2️⃣ \(\hspace{0.5mm}\) Independence: The observations must be independent of one another


3️⃣ \(\hspace{0.5mm}\) Variance structure: Variance of a binomial random variable is \(np(1-p)\) \((n = 1 \text{ for Bernoulli})\) , so the variability is highest when \(p = 0.5\)


4️⃣ \(\hspace{0.5mm}\) Linearity: The log of the odds ratio, \(\log\big(\frac{p}{1-p}\big)\), must be a linear function of the predictors \(x_1, \ldots, x_p\)

COVID-19 infection prevention practices at food establishments

Researchers at Wollo Univeristy in Ethiopia conducted a study in July and August 2020 to understand factors associated with good COVID-19 infection prevention practices at food establishments. Their study is published in Andualem et al. (2022) .


They were particularly interested in the understanding implementation of prevention practices at food establishments, given the workers’ increased risk due to daily contact with customers.

The data

“An institution-based cross-sectional study was conducted among 422 food handlers in Dessie City and Kombolcha Town food and drink establishments in July and August 2020. The study participants were selected using a simple random sampling technique. Data were collected by trained data collectors using a pretested structured questionnaire and an on-the-spot observational checklist.”

Response variable

“The outcome variable of this study was the good or poor practices of COVID-19 infection prevention among food handlers. Nine yes/no questions, one observational checklist and five multiple choice infection prevention practices questions were asked with a minimum score of 1 and maximum score of 25. Good infection prevention practice (the variable of interest) was determined for food handlers who scored 75% or above, whereas poor infection prevention practices refers to those food handlers who scored below 75% on the practice questions.”

Results

Interpreting the results

  • Is the response a Bernoulli or Binomial?

  • What is the strongest predictor of having good COVID-19 infection prevention practices?

    • It’s often unreliable to look answer this question just based on the model output.
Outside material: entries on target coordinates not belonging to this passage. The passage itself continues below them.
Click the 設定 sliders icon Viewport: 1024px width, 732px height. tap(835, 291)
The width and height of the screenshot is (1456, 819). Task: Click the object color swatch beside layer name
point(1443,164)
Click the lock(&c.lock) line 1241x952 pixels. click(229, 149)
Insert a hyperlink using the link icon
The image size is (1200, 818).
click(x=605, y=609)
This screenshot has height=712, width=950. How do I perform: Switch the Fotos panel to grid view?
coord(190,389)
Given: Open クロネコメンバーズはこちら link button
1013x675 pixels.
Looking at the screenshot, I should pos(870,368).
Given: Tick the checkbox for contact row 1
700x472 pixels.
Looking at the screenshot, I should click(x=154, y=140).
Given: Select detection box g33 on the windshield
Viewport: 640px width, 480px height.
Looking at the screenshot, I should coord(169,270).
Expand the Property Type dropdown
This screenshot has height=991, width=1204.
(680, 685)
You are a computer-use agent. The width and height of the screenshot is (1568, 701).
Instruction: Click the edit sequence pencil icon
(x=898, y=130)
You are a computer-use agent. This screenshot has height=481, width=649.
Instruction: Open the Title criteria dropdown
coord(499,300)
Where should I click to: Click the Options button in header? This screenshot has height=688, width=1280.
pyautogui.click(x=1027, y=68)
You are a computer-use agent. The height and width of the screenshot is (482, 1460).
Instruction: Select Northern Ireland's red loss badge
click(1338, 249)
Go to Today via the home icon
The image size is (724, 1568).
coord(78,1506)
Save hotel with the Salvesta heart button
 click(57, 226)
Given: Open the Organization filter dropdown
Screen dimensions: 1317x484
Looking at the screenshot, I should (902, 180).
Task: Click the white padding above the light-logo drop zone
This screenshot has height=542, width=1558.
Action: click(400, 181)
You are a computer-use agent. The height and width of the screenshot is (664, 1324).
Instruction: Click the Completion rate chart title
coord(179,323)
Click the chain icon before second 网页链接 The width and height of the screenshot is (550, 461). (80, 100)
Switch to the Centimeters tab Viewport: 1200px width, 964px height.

Why are we able to answer this question based on the model output in this case?
  • Describe the effect (coefficient interpretation and inference) of having COVID-19 infection prevention policies available at the food establishment.

  • The intercept describes what group of food handlers?

04:30

References

Andualem, Atsedemariam, Belachew Tegegne, Sewunet Ademe, Tarikuwa Natnael, Gete Berihun, Masresha Abebe, Yeshiwork Alemnew, et al. 2022. “COVID-19 Infection Prevention Practices Among a Sample of Food Handlers of Food and Drink Establishments in Ethiopia.” PLoS One 17 (1): e0259851.
Roback, Paul, and Julie Legler. 2021. Beyond multiple linear regression: applied generalized linear models and multilevel models in R. CRC Press.